婚姻=結婚の関係にはおそらく、生物的、社会的、法的な定義がそれぞれありえるでしょう。
辞書によれば、「婚姻」の定義として「結婚すること」とした上で、「夫婦間の継続的な性的結合を基礎とした社会的経済的結合で、その間に生まれた子が嫡出子として認められる関係」と書かれています。
語としては、日本では平安時代より用いられてきたと言われていますが、古くは、どちらかといえば「婚姻」の文字の方が多く使われていて、明治時代ぐらいから「結婚」の文字が広く一般的に使われるようになってきたといわれます。
これは、婚姻=結婚が歴史上社会的に古くから認知されていて、近代法によって現代まで制度化されてきた背景があるということです。
動物の「結婚」とは、生殖のためのセックスを媒介にする、雄と雌の関係になります。
人間の場合は、性的な関係を結んでいるだけでは、社会的に法的に「結婚」とは認められません。
法的な手続きをとれば、「結婚」として成立します。
法的な手続き(入籍)はしないでも、社会から「結婚」関係と認知されれば、それも「事実婚」として認められる場合はあります。

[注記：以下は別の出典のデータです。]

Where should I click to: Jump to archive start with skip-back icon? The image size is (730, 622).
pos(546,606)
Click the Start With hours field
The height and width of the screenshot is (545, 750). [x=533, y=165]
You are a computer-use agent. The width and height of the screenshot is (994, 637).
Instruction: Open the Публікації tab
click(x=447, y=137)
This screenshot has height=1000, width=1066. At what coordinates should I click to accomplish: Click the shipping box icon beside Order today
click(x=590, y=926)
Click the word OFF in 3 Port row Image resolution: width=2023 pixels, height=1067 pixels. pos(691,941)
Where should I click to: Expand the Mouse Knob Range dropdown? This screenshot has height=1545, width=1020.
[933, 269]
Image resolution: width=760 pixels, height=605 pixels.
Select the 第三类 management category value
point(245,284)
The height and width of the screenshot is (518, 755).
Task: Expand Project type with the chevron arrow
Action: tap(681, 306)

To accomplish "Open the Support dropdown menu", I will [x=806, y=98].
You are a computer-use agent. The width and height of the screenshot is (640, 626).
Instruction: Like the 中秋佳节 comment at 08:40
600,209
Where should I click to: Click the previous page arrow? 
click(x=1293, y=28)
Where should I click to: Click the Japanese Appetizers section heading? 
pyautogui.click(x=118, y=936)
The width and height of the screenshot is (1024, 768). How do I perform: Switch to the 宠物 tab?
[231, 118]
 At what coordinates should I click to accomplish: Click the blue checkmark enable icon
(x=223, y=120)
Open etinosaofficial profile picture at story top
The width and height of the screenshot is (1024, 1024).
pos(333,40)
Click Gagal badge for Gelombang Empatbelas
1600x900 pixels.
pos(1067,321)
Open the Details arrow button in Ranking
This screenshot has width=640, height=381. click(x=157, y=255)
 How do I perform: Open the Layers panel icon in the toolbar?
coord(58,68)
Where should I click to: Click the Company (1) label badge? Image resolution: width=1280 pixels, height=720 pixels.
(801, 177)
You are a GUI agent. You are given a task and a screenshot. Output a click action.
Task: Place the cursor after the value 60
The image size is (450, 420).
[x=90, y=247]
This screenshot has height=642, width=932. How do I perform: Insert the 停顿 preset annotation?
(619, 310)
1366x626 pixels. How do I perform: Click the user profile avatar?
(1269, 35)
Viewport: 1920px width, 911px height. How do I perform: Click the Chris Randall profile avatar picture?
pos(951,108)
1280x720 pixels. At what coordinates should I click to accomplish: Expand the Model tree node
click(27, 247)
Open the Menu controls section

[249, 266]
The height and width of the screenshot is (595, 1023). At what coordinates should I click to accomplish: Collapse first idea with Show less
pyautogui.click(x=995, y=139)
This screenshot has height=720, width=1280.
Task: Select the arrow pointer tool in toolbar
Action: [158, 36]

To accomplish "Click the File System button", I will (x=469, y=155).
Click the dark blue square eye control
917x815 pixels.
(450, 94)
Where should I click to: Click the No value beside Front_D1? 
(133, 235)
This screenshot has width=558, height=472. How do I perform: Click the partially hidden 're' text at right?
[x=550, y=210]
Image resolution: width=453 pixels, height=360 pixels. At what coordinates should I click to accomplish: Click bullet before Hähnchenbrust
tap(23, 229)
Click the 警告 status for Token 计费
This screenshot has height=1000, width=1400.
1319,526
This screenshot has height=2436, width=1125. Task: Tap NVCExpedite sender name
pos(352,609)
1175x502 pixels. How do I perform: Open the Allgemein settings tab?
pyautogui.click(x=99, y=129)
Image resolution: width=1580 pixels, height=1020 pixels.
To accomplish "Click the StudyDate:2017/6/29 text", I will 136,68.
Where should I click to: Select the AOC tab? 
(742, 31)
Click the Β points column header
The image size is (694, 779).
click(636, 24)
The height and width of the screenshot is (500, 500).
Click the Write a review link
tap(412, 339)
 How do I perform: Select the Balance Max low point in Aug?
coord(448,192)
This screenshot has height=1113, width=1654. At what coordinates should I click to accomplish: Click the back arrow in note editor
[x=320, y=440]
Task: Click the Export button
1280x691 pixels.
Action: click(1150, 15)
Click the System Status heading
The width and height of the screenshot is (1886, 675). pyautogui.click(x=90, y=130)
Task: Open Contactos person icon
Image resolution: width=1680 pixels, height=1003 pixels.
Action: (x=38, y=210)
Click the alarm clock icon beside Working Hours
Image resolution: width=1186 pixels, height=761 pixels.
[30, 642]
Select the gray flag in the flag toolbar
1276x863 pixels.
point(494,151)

それぞれは別の意味でありえますから、入籍、あるいは事実婚と認められていても、稀には、性的交渉のない「結婚」もありえるということです。
また、近年の先進国では結婚を「契約」とする考え方も大きくなっています。その考え方から、ゲイの「同性婚」も受け入れられます。
そう考えてみると、婚姻=結婚とは、誰にも解っているようで、はっきりとした定義の難しい関係かもしれません。